Everyone who knows former Georgia legislator and voting-rights activist Stacey Abrams will tell you there are two jobs she’s always dreamed of holding: becoming governor of her state, and president of her country. From that perspective, her lack of interest in making the 2020 Senate race that so many national Democrats wanted her to undertake wasn’t surprising at all. But nor was her flirtation with the idea of a 2020 presidential run, and nor is her current, very honest audition to become Joe Biden’s running mate, which represents the shortest available path to the top of the ticket for herself, perhaps as soon as 2024.
Maybe there will be a Biden-Abrams ticket this year. But if not, her own and her old adversary’s current high profiles could set the table for a rematch between Abrams and Brian Kemp in 2022 for the job she narrowly (and controversially) missed winning in 2018.
Kemp, whose coronavirus policies have been nearly as ignorantly erratic as the president’s, is presently in the midst of an extremely perilous gamble wherein he is risking a fresh wave of coronavirus infections and deaths due to premature reopening of Georgia businesses that managed to earn a rebuke from Trump. A recent Cygnal survey of Georgians commissioned by a Republican rival showed Kemp with an approval/disapproval rating of 43/52; 54 percent of respondents gave a thumbs-down to his handling of the pandemic. Kemp’s appointee as U.S. senator, Kelly Loeffler, appointed in no small part to fund Republican-coordinated campaigns this year and in 2022 (when Loeffler, in the unlikely case she wins the November special election, would be up for a full term), has been a human dumpster fire politically, generating constant negative media coverage (fanned by Republican as well as Democratic opponents) for apparent conflicts of interest involving her and her husband’s vast wealth and stock holdings.
It’s a long way until 2022, but you have to say Brian Kemp, who ran an abrasive, borderline-racist campaign in 2018 as a “politically incorrect conservative” who enjoyed offending people, doesn’t have the sort of personality that would lift him to a second term absent a strong performance as governor.
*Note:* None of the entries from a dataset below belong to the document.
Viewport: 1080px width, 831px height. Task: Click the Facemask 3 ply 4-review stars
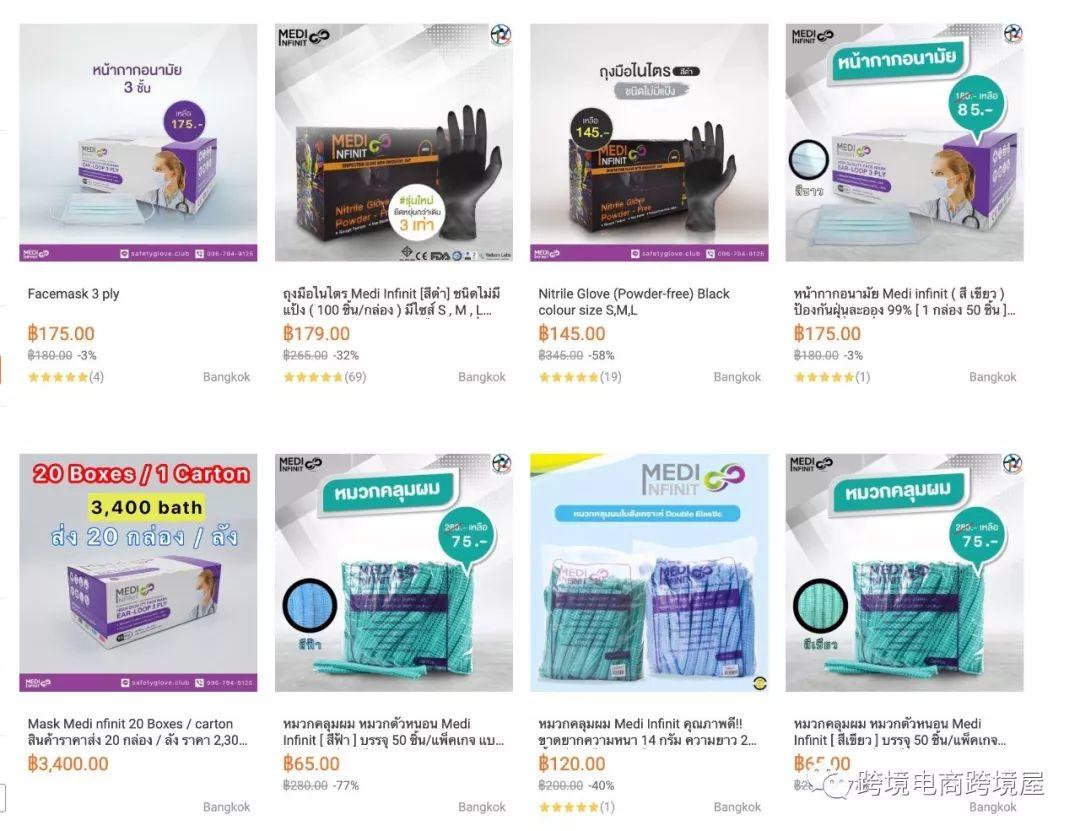point(65,377)
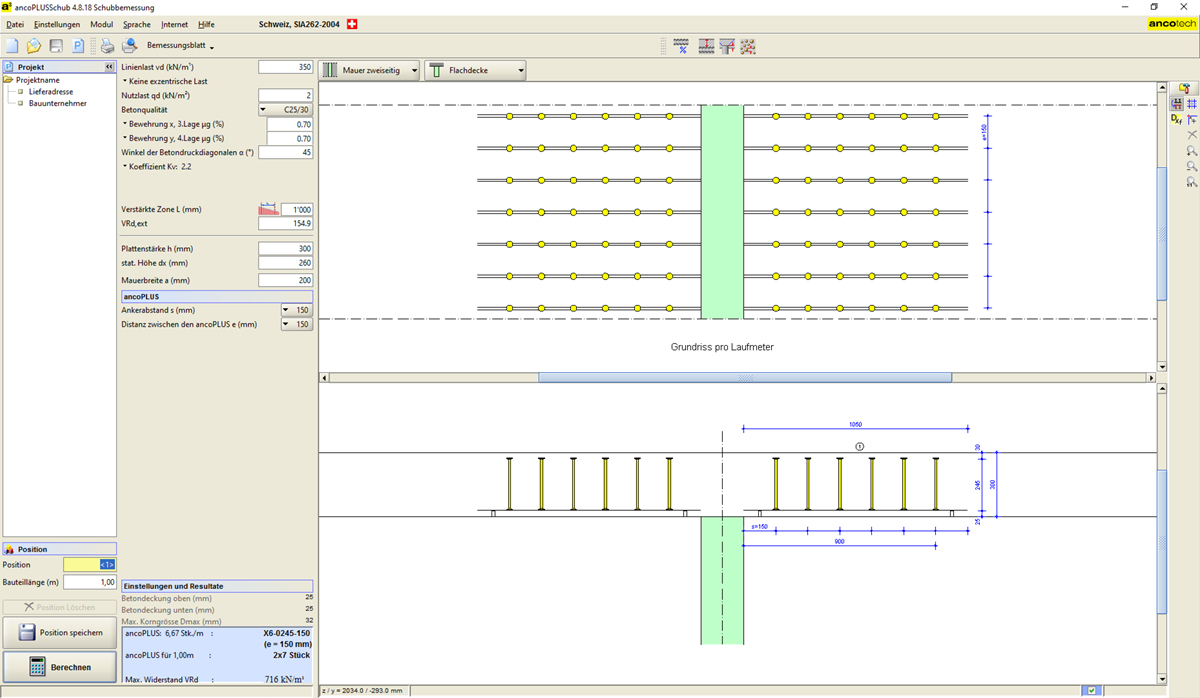Viewport: 1200px width, 698px height.
Task: Click the Berechnen button
Action: pyautogui.click(x=59, y=667)
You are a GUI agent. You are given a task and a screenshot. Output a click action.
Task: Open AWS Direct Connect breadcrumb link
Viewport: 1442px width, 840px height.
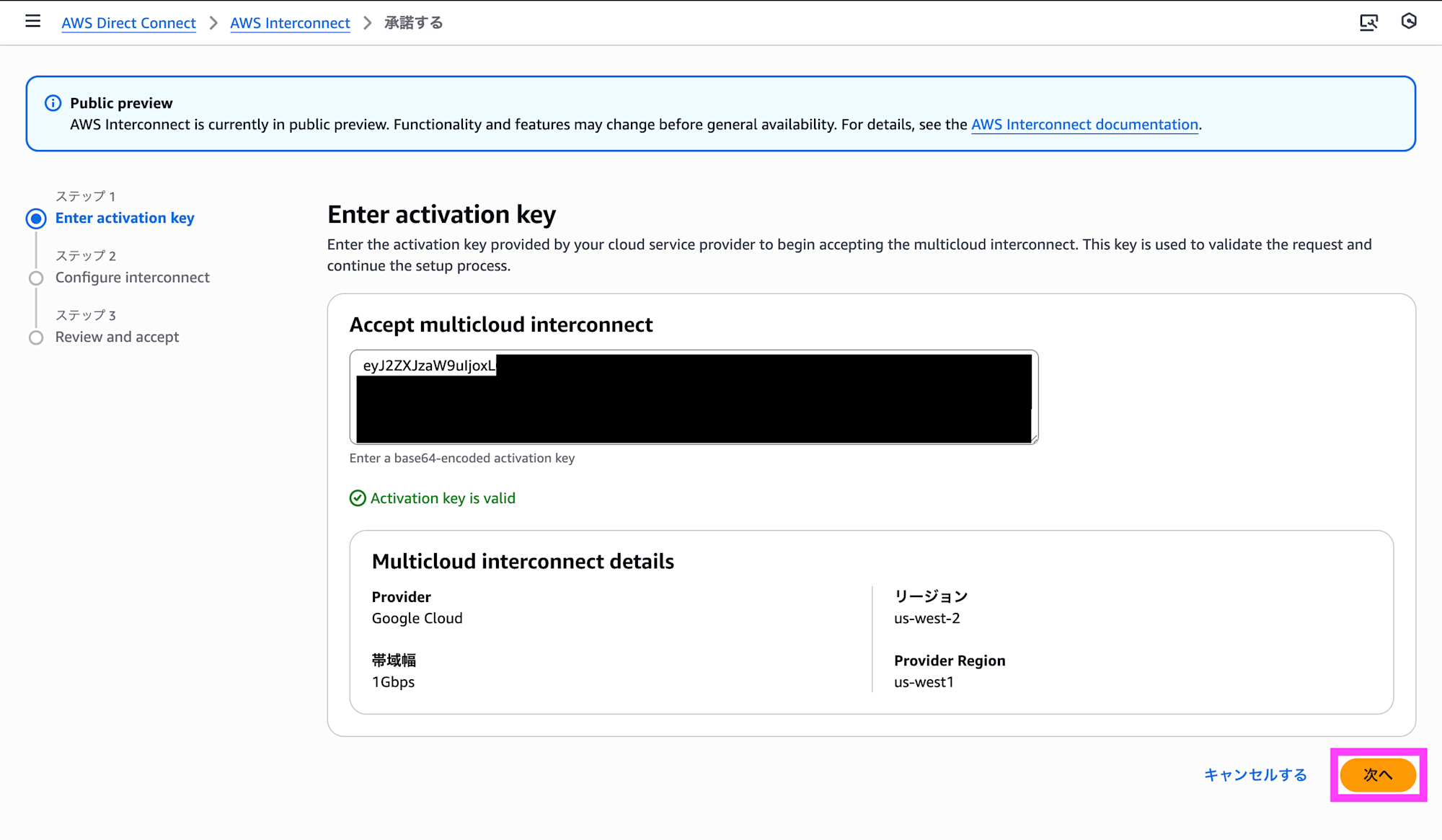[x=128, y=23]
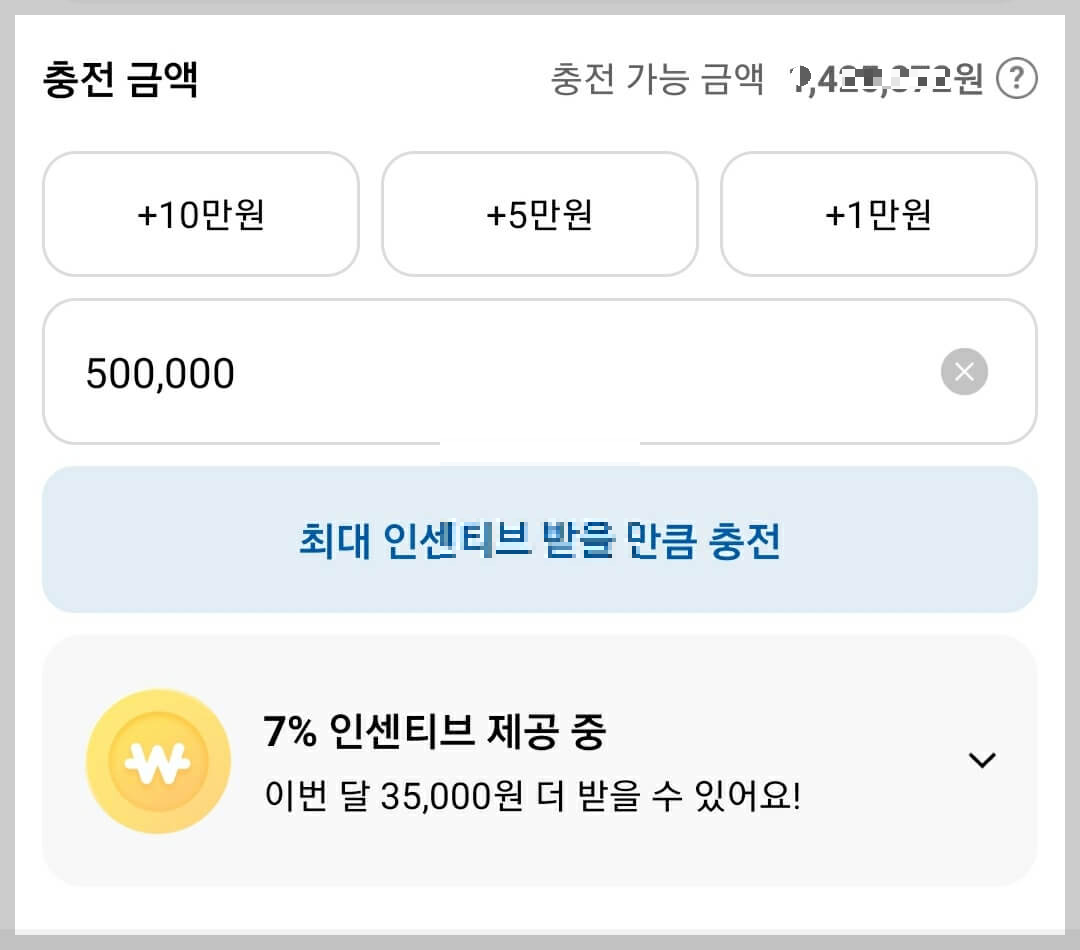Select the 500,000 amount input field
The image size is (1080, 950).
point(400,372)

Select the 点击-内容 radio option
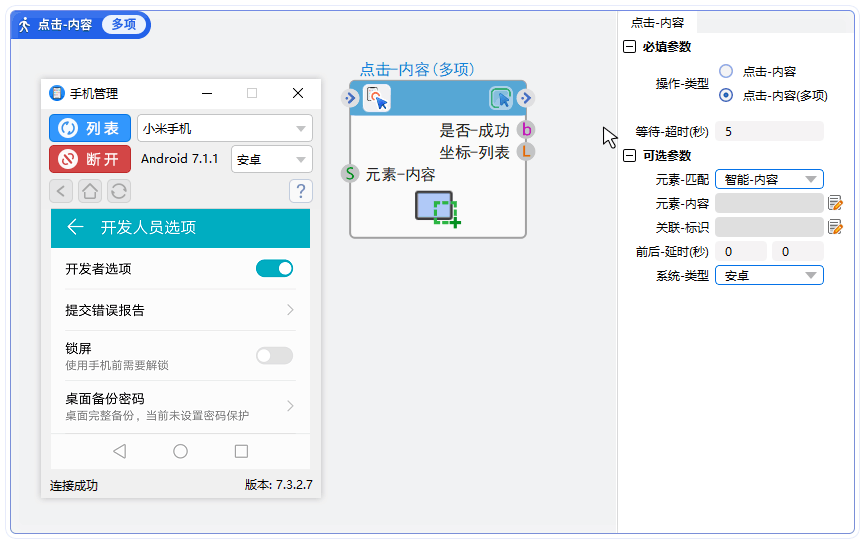click(x=726, y=71)
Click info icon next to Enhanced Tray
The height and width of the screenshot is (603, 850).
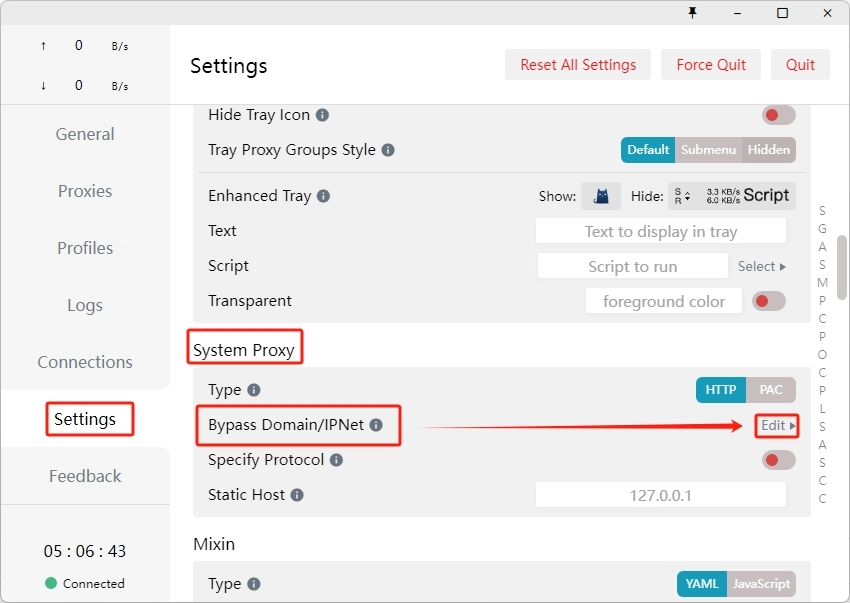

And his dubious handling of COVID-19 has given Abrams all sorts of opportunities to gain local and national attention, completely aside from her veep aspirations. She’s taken advantage of it, too, as NBC News recently noted:
“There’s nothing about this that makes sense,” Abrams said in an interview on MSNBC’s “Morning Joe.” “The mayors of Atlanta, Albany and Savannah have all questioned the wisdom of doing this. And the fact is the governor didn’t consult with mayors before making this decision …”
“These jobs that are reopening, these businesses that are reopening, are going to force front-line workers back to work without having been tested, without having access to a health care system to help them if they are in need,” she said.
Trying to push a “false opening of the economy,” Abrams said, risks “putting more lives in danger.”
The political landscape in 2022 will certainly depend on what happens this November; if Abrams’s party loses, with or without her on the ticket, she’ll have the consolation of the midterm advantage the “out party” normally enjoys. She’ll also have had some more time to joust with Kemp and other Georgia Republicans over voter-registration rolls and other familiar issues, and figure out how to improve on her excellent 2018 turnout operation.
Any way you look at it, the immediate future looks challenging for Georgia, and promising for the politician who may become the first woman and African-American to serve as its governor — unless she happens to be otherwise occupied in Washington.